The Rho GTPase Rac is crucially involved in controlling multiple B cell functions, including those regulated by the B cell receptor ( BCR) through increased cytosolic Ca2+. The underlying molecular mechanisms and their relevance to the functions of intact B cells have thus far remained unknown. We have previously shown that the activity of phospholipase C gamma(2) ( PLC gamma(2)), a key constituent of the BCR signalosome, is stimulated by activated Rac through direct protein-protein interaction. Here, we use a Rac-resistant mutant of PLC gamma(2) to functionally reconstitute cultured PLC gamma(2)-deficient DT40 B cells and to examine the effects of the Rac-PLC gamma(2) interaction on BCR-mediated changes of intracellular Ca2+ and regulation of Ca2+-regulated and nuclear-factor-of-activated-T-cell-regulated gene transcription at the level of single, intact B cells.
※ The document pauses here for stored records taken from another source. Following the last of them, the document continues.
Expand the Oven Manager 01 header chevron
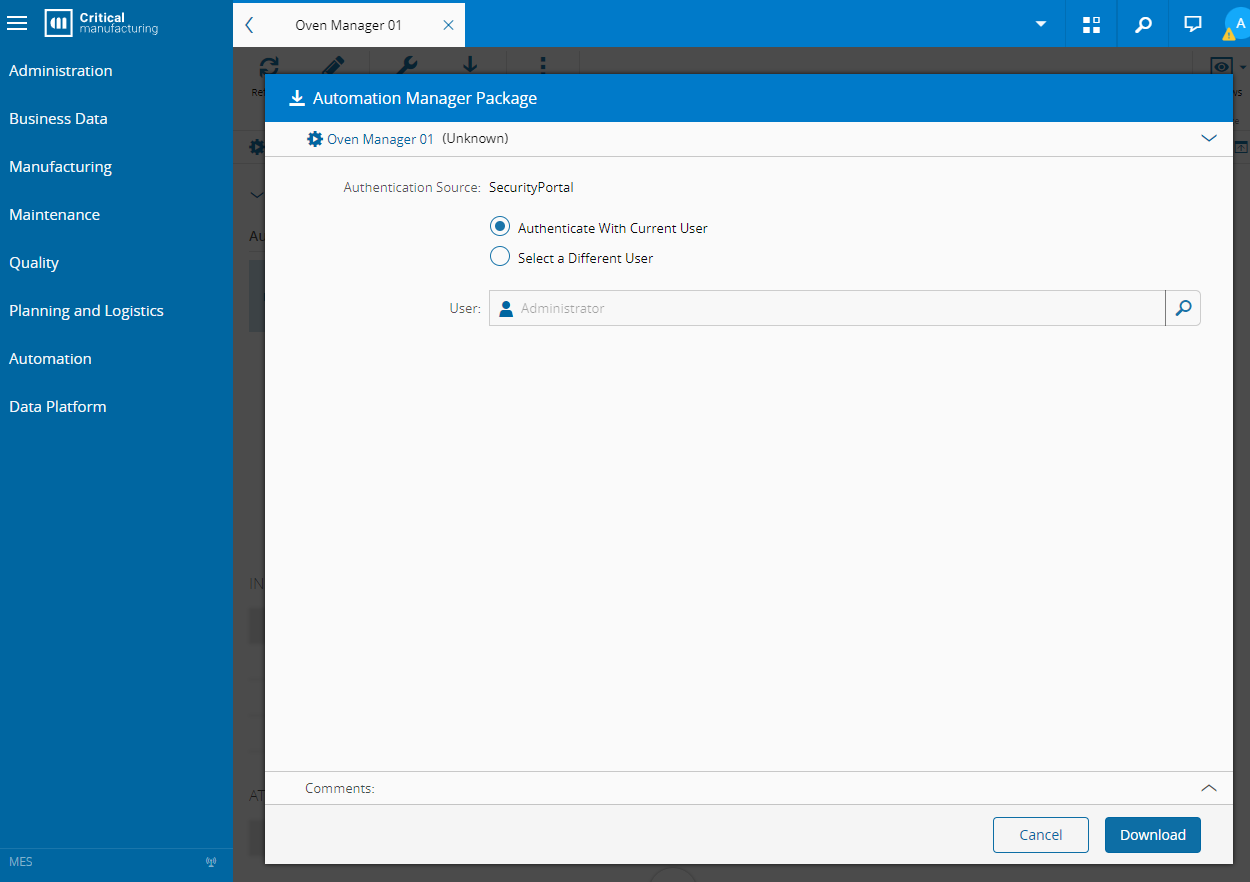This screenshot has height=882, width=1250. click(1209, 139)
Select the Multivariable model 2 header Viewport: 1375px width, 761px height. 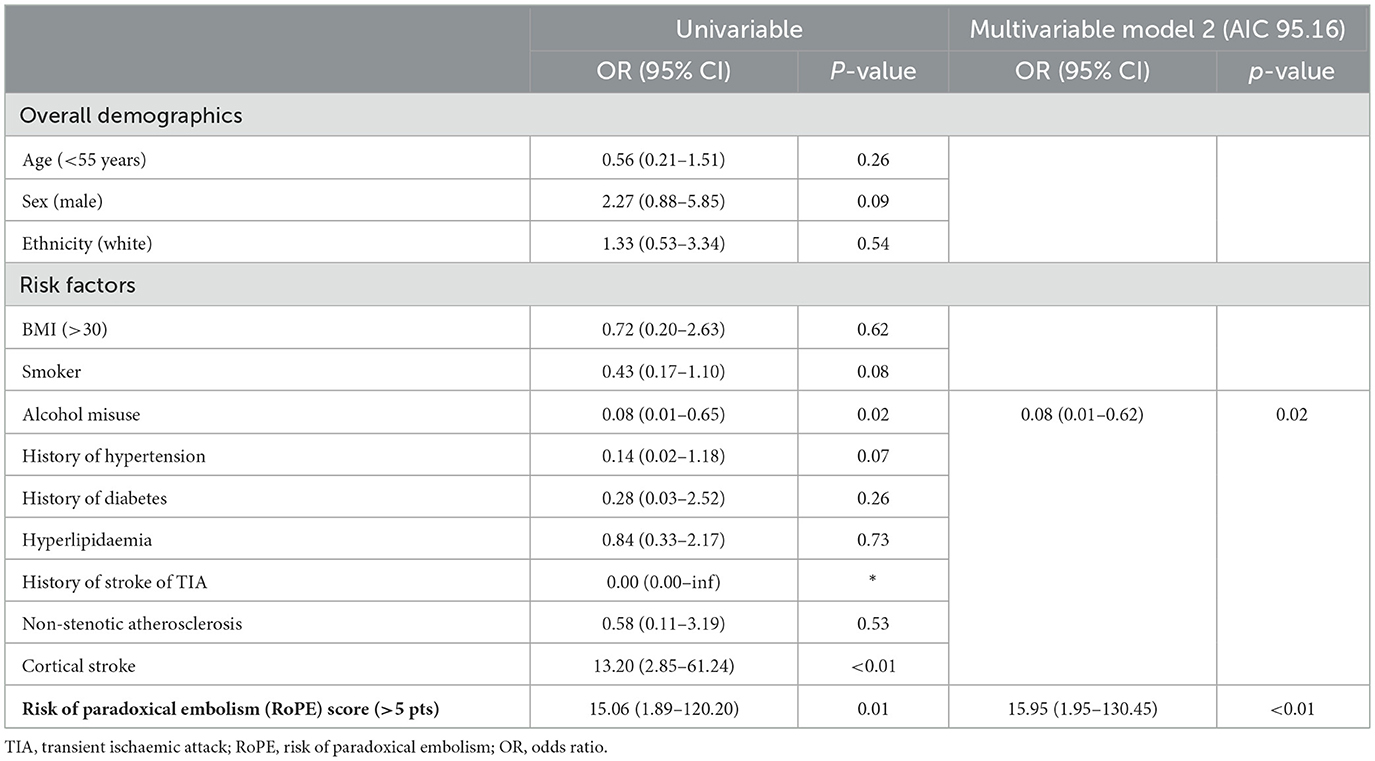(x=1157, y=29)
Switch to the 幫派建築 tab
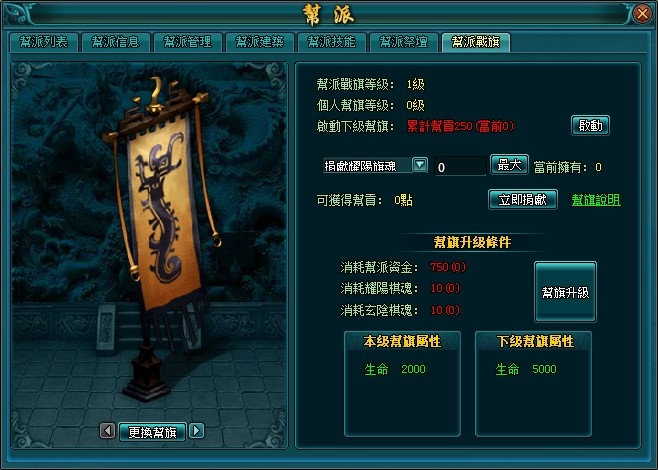 [x=260, y=42]
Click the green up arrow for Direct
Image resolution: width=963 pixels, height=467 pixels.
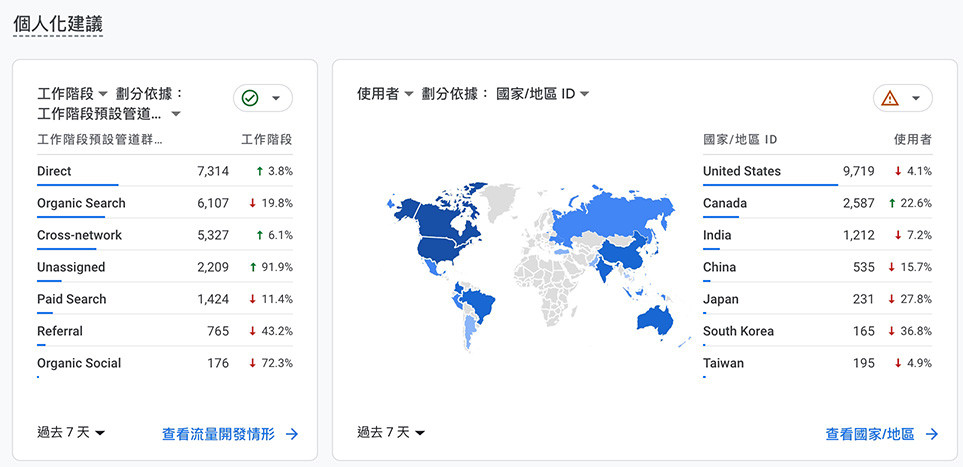pyautogui.click(x=260, y=171)
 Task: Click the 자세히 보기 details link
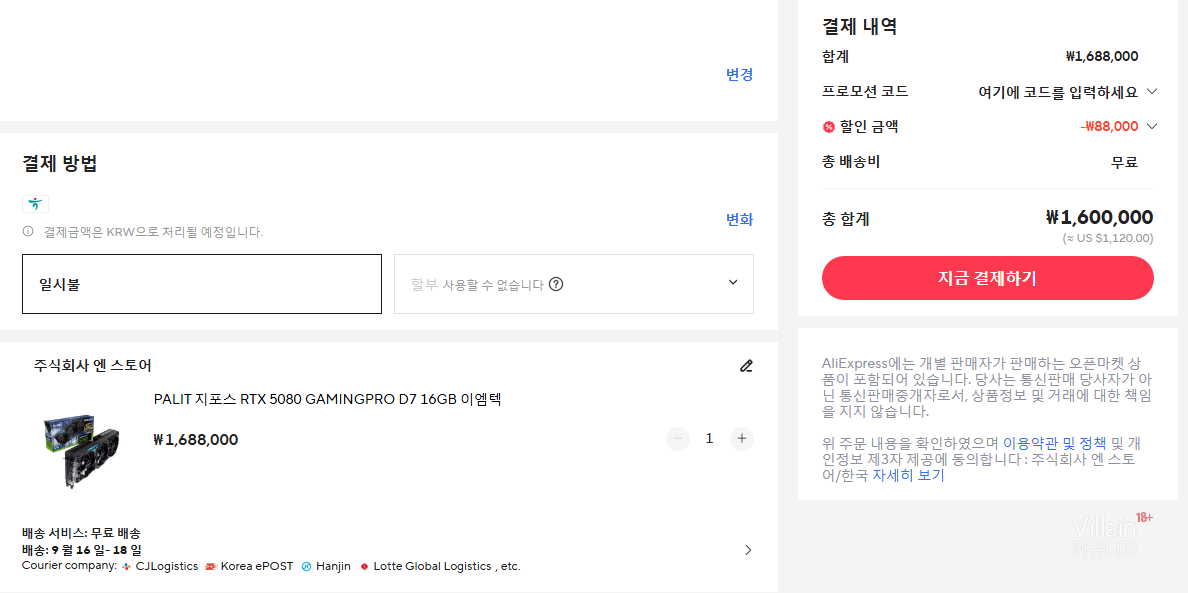[x=908, y=476]
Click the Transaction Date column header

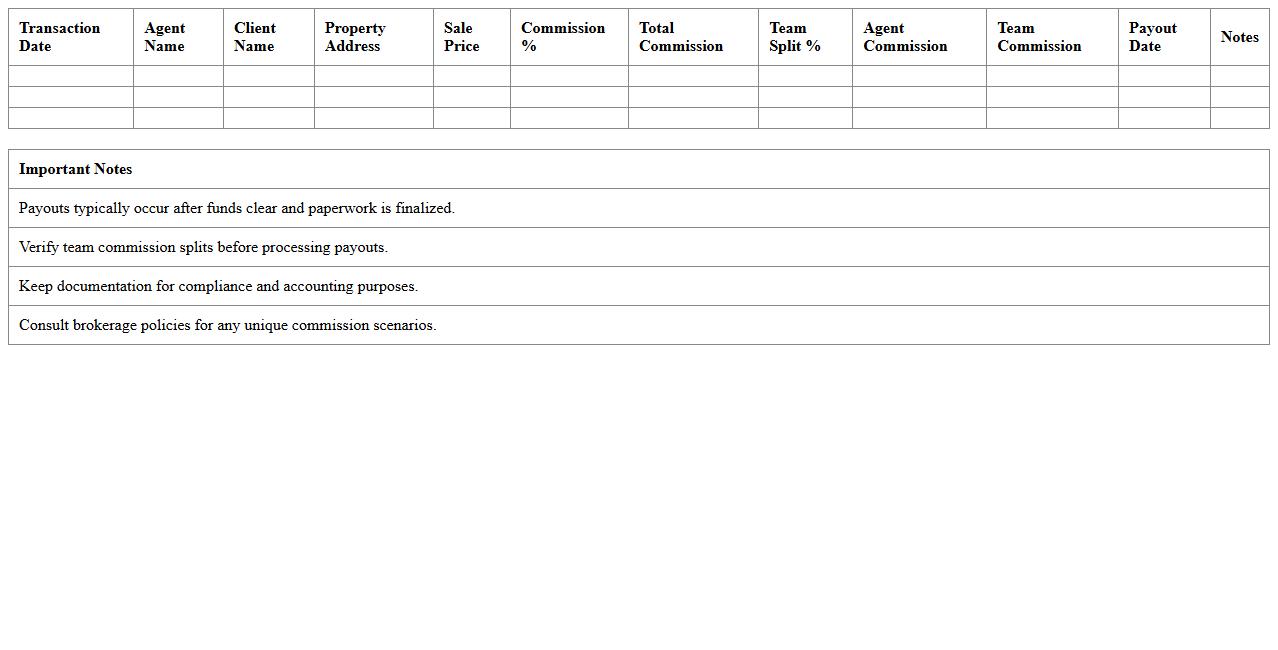tap(60, 37)
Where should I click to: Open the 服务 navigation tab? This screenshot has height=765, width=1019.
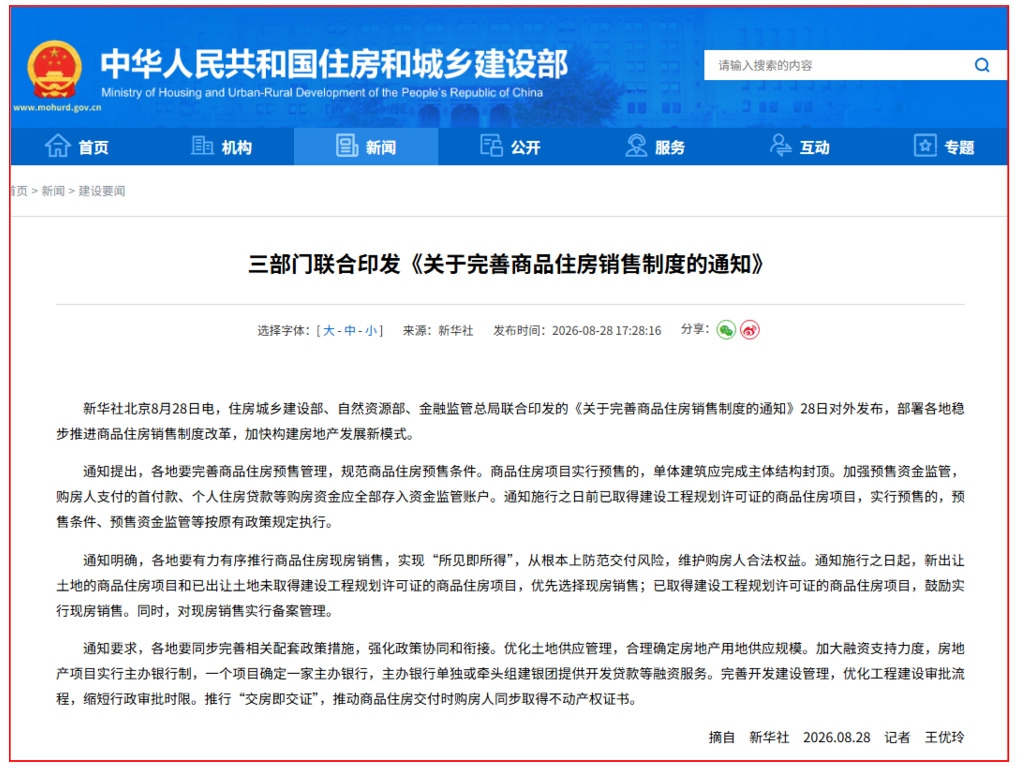(x=655, y=147)
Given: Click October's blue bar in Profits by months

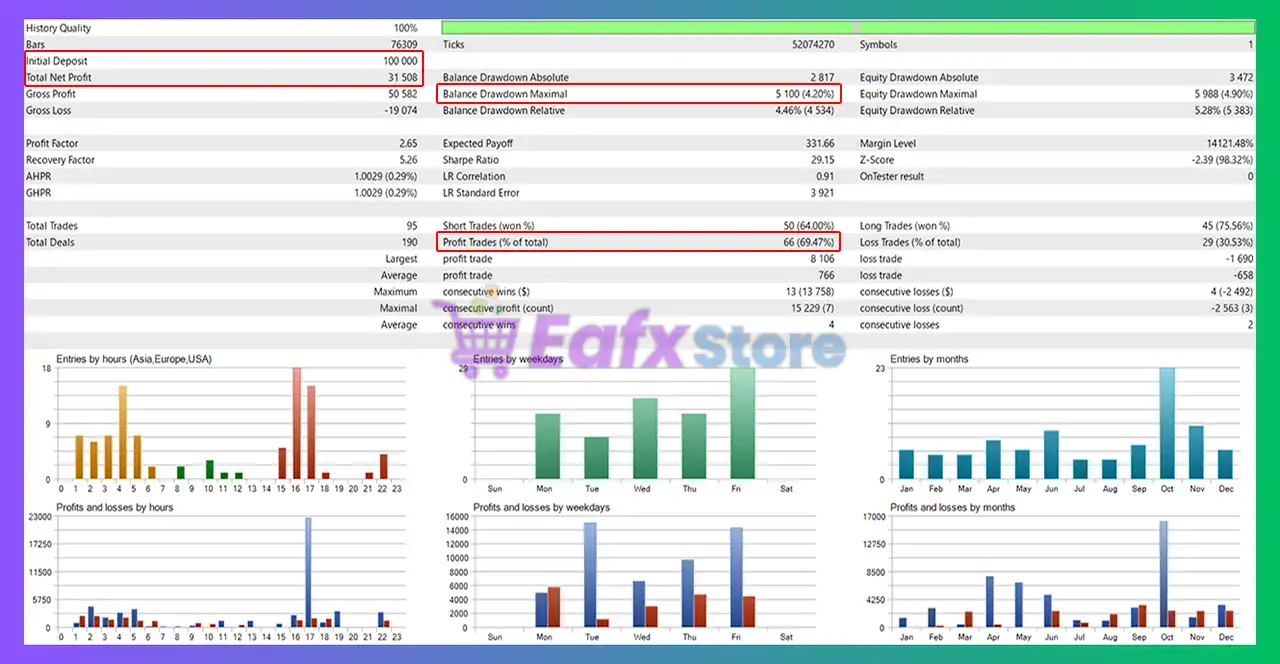Looking at the screenshot, I should pos(1163,574).
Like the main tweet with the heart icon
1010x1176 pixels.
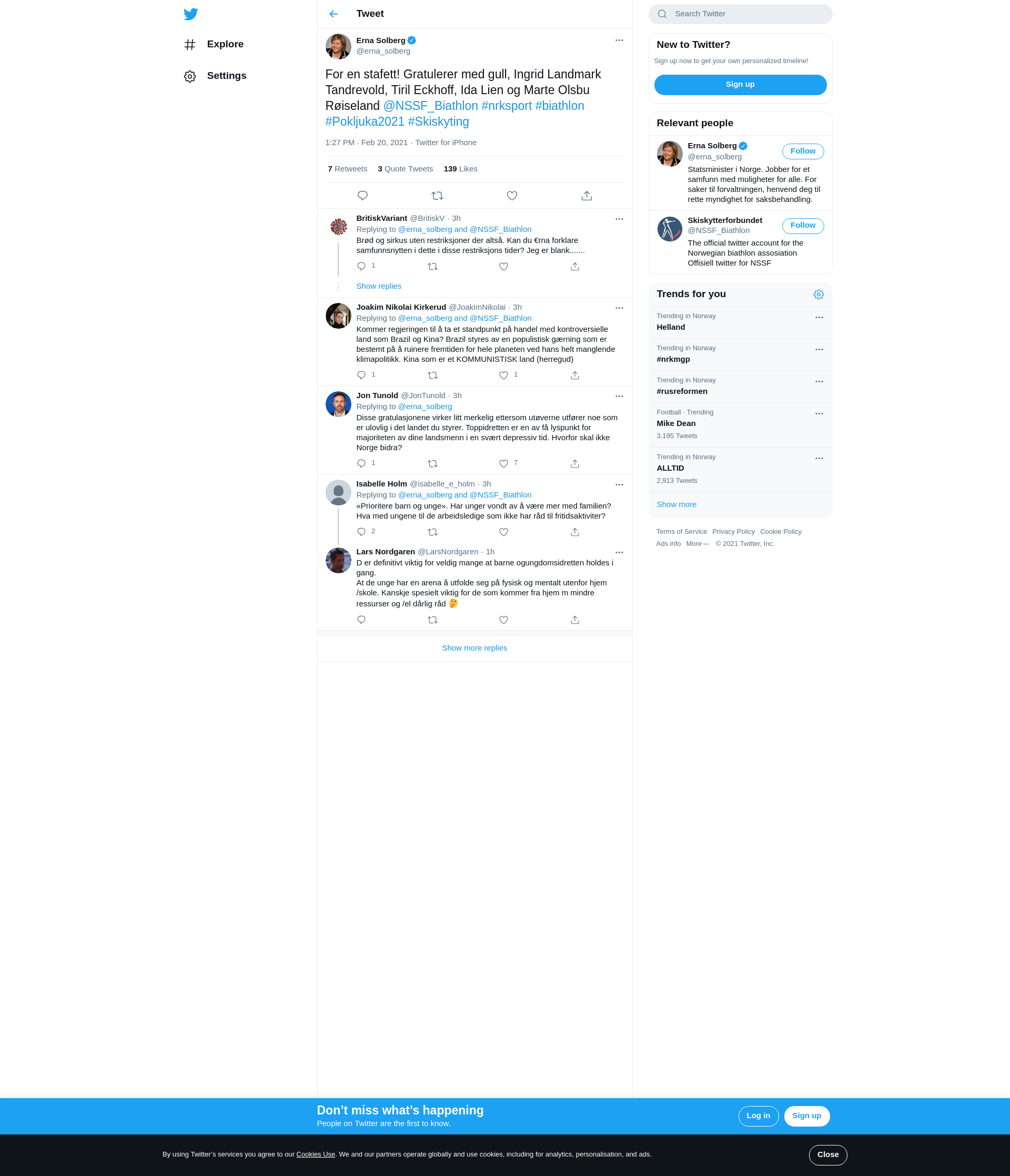(x=512, y=196)
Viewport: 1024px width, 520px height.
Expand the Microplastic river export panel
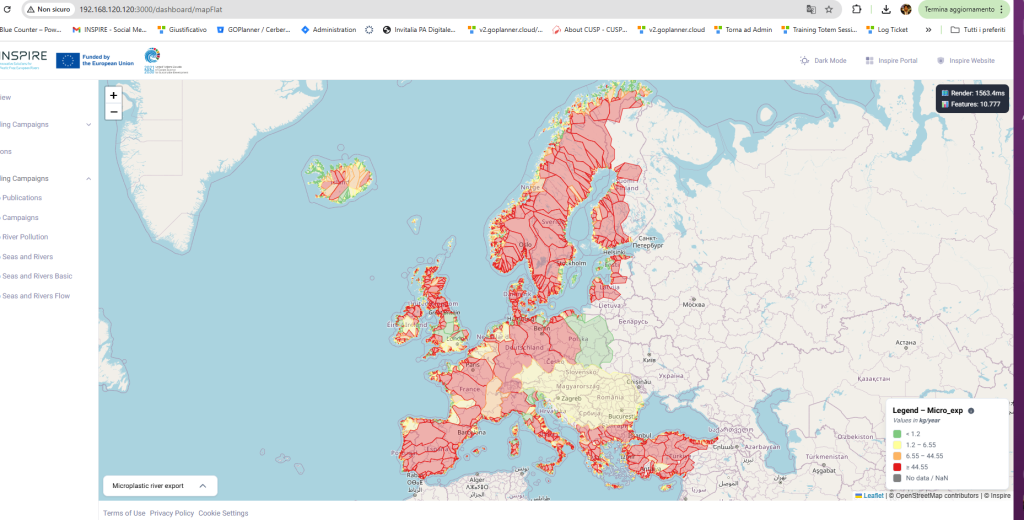pos(202,486)
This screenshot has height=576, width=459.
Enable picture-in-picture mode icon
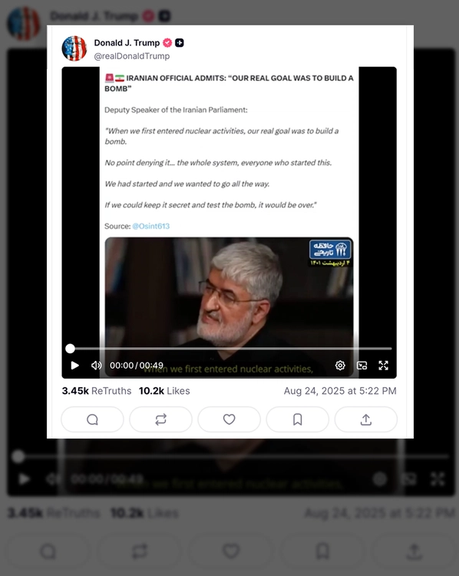click(x=362, y=366)
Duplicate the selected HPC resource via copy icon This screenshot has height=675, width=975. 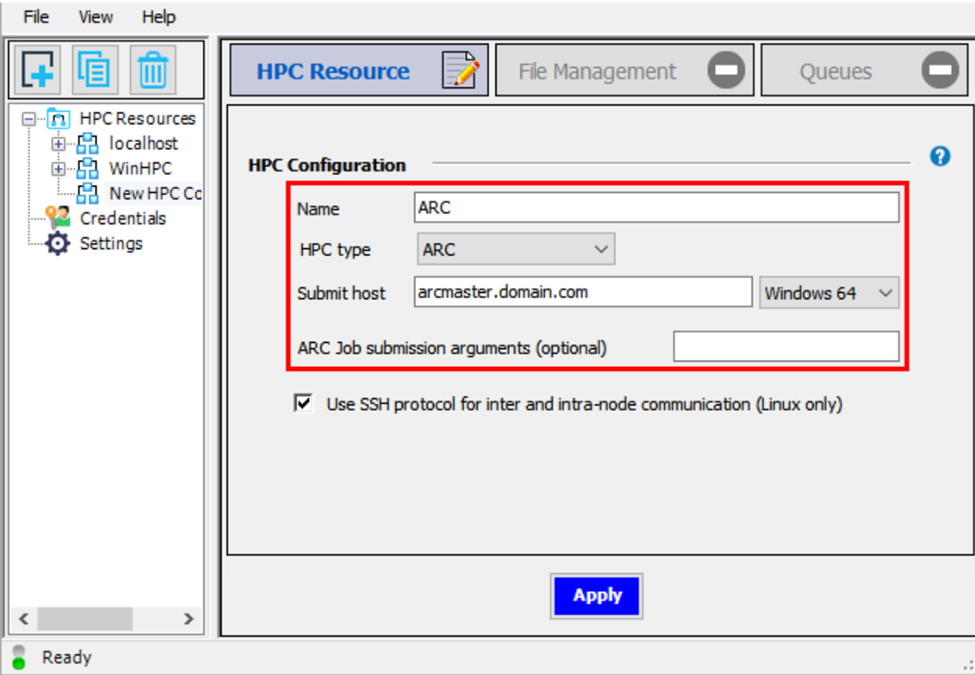(x=96, y=70)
The results show that the functional Rac-PLC gamma(2) interaction causes marked increases in the following: ( i) sensitivity of B cells to BCR ligation; ( ii) BCR-mediated Ca2+ release from intracellular stores; ( iii) Ca2+ entry from the extracellular compartment; and ( iv) nuclear translocation of the Ca2+ regulated nuclear factor of activated T cells. Hence, Rac-mediated stimulation of PLC gamma(2) activity serves to amplify B cell receptor-induced Ca2+ signaling.